■ JOB
Switch every "Given" in the data below to "Instruction" and write the data out again with nothing else changed. Leave the pictures out.

Document and screenshot pointing entries
--- Start ---

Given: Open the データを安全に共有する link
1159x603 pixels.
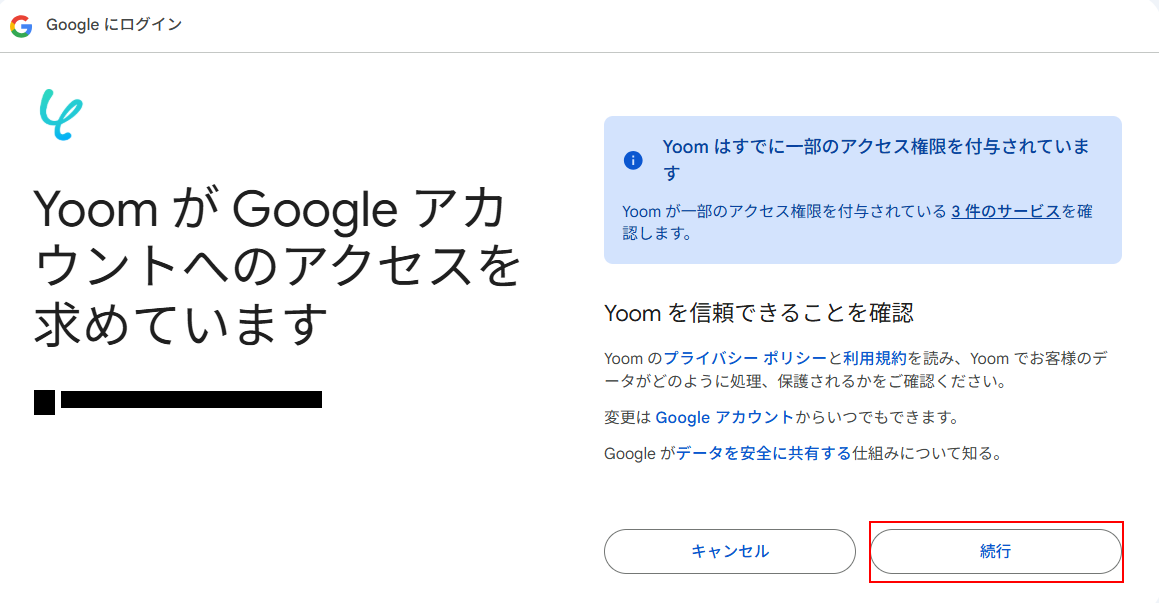Looking at the screenshot, I should click(x=763, y=453).
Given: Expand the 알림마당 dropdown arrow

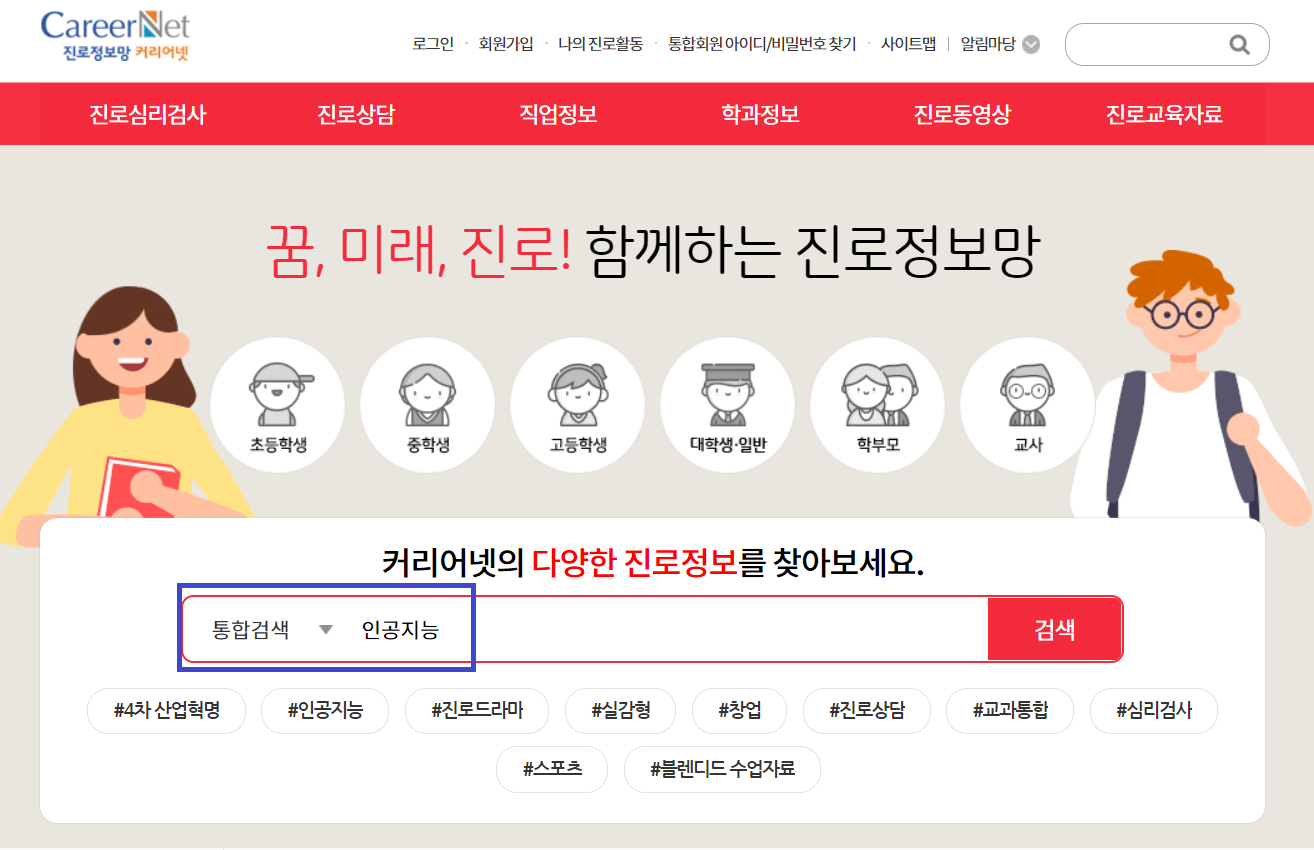Looking at the screenshot, I should [1030, 44].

--- End ---

■ FINISHED TASK
Instruction: Open the データを安全に共有する link
1159x603 pixels.
Looking at the screenshot, I should click(x=763, y=453).
Instruction: Expand the 알림마당 dropdown arrow

Looking at the screenshot, I should [1030, 44].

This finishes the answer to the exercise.